Our website has been quiet in the past few months, but VVi’s reps have been very busy working on policy documents and position papers, and engaging in consultations regarding policies and decisions of statutory bodies.
New Rep: In April, VVI welcomed on board it’s eighth rep, Martin O’Sullivan, based in Dublin City. Martin has a distinguished record in activism on behalf of the rights and needs of people with a visual impairment.
Accessibility of Broadcasting Services: In March, 2020, one of our members, Robbie Sinnott, as a member of RTÉ’s Audience Council, was instrumental in getting RTÉ to employ its first Access Officer under the 2005 Disability Act. The same process also led to RTÉ committing to report on its Public Sector Equality Duty (2014 Human Rights and Equality Commission Act). Work is ongoing to secure a much better Audio Description service, and to ensure accessibility of RTÉ’s apps. Many thanks to Barry O’Donnell for his work on the latter.
Accessible Communications: VVI’s Dublin City reps were instrumental in getting Dublin City Council to acquire its own braille embosser so that it can communicate in a timely manner to its citizens who have braille as a preferred format. Thanks to Áine Wellard for her ongoing consultative work in perfecting the system. Visually impaired people use different forms of communication depending on individual preferences, and they all have equal validity.

[DATA EXCERPT]
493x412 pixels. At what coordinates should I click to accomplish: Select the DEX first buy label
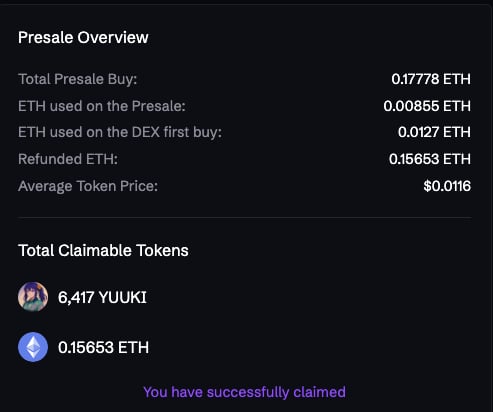120,132

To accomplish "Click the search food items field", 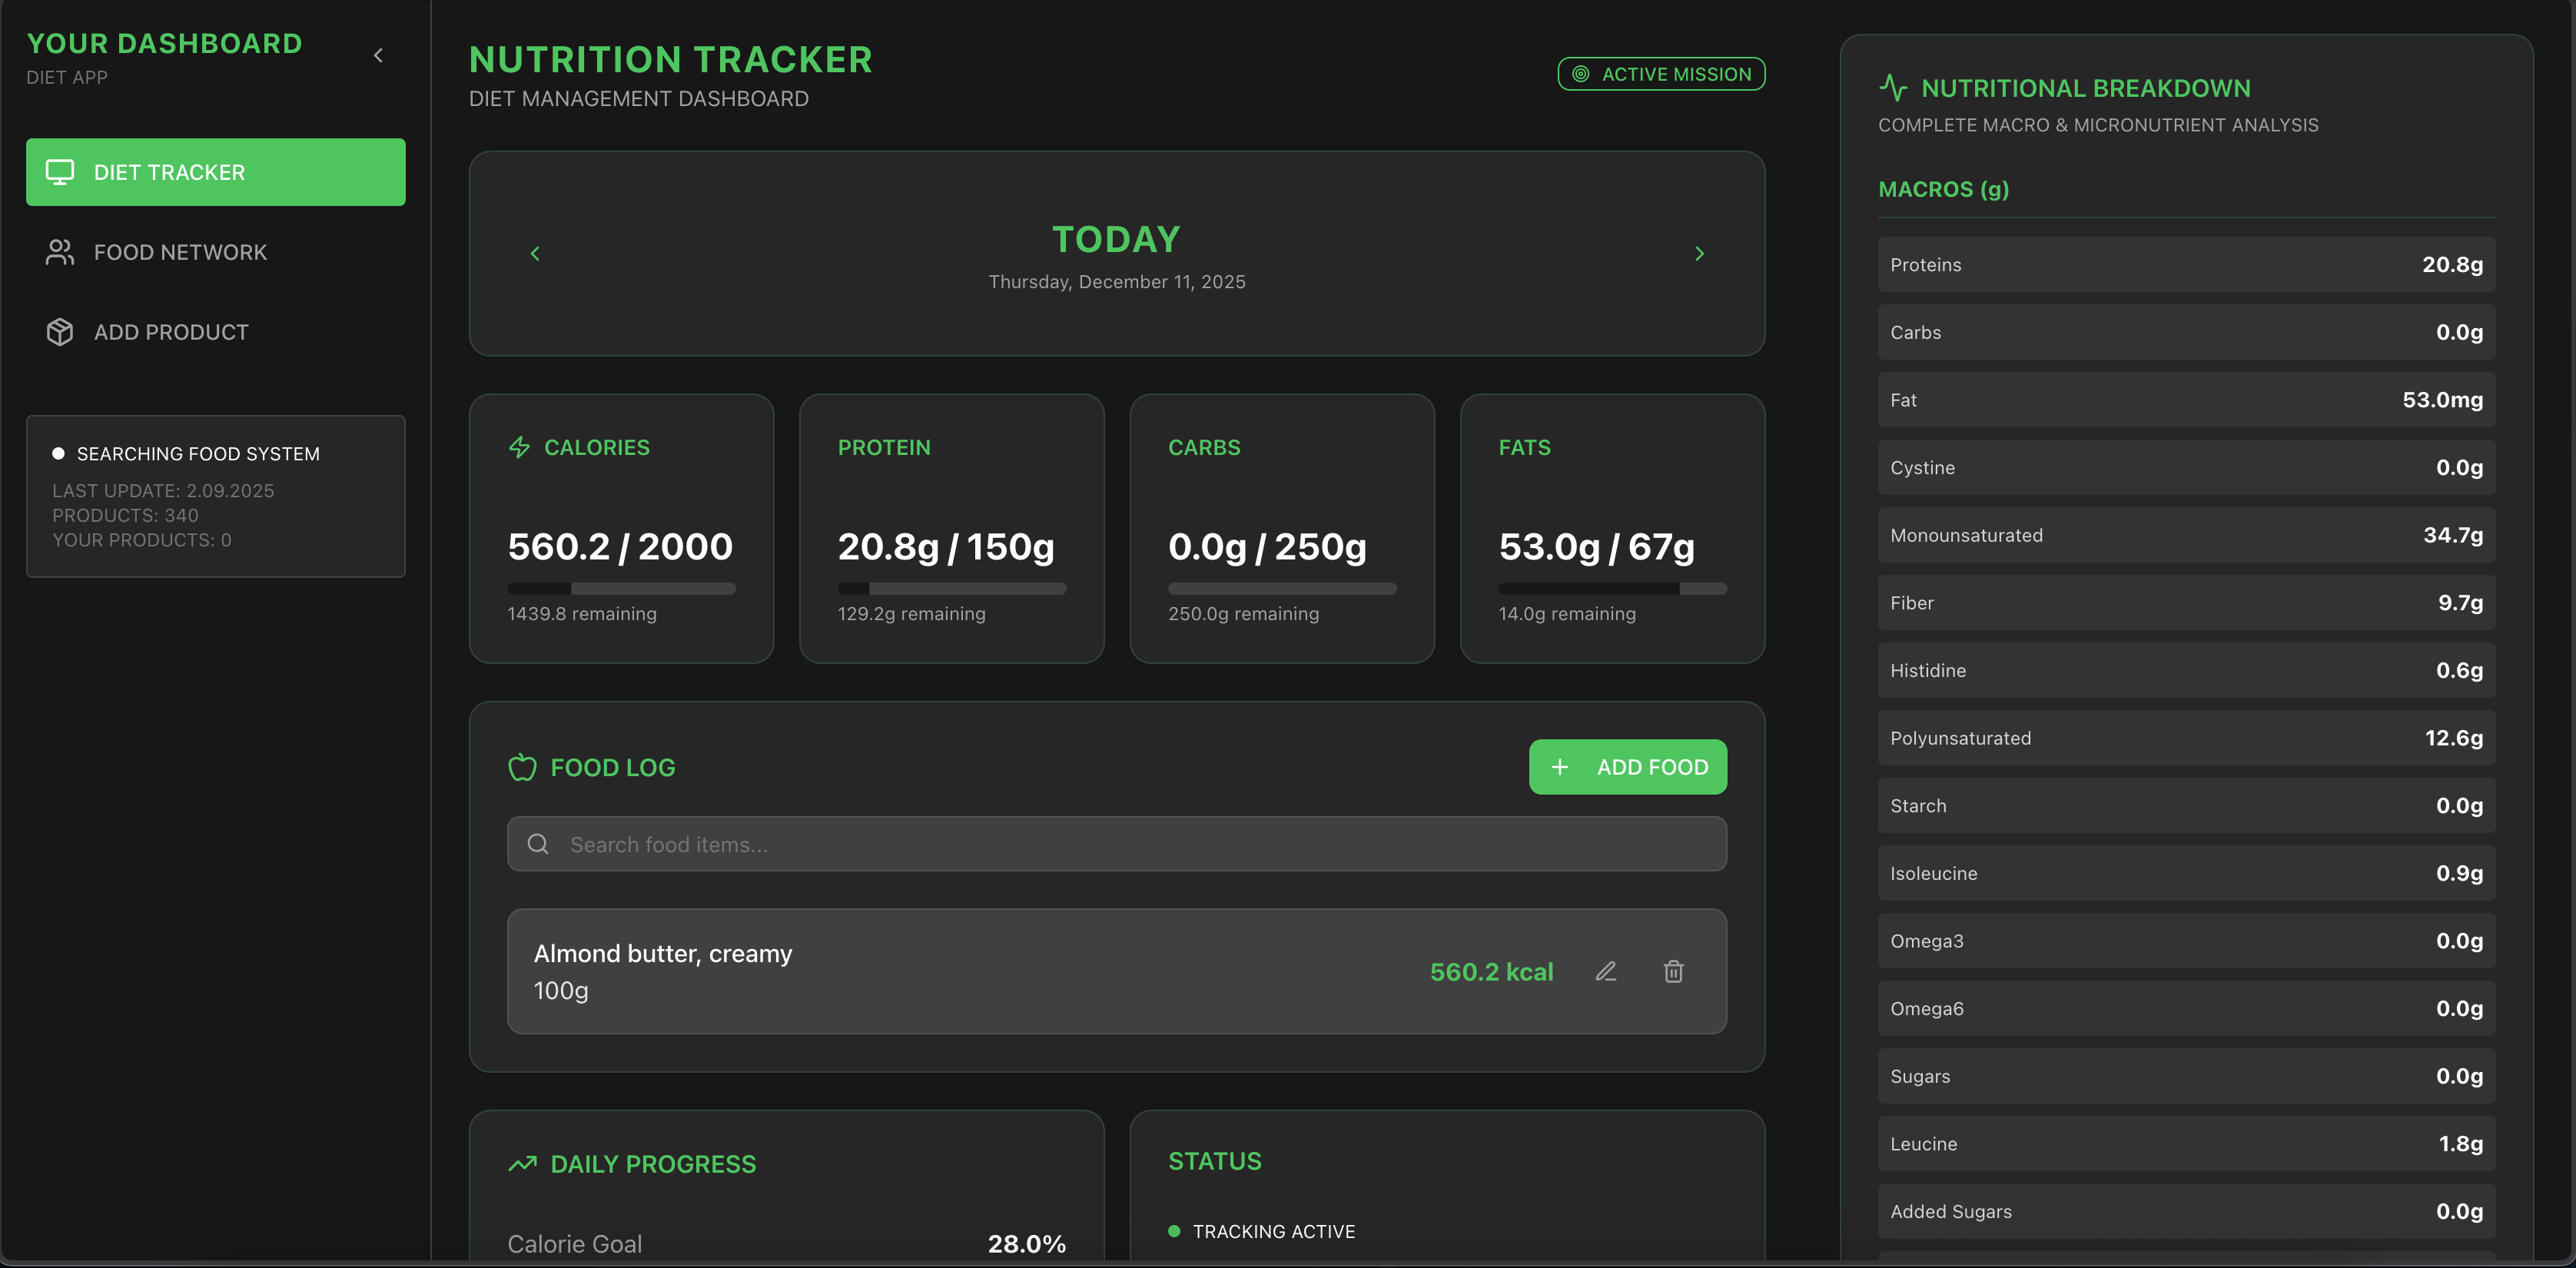I will pyautogui.click(x=1117, y=844).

[STATED GOAL]
Answer these three questions from the VVI update:
1. In which month did VVI welcome its eighth rep?
2. What position did RTÉ employ for the first time under the 2005 Disability Act?
3. What did Dublin City Council acquire?
The lines above have no connection to the VVI update.

[THE ANSWER]
1. April
2. An Access Officer
3. Its own braille embosser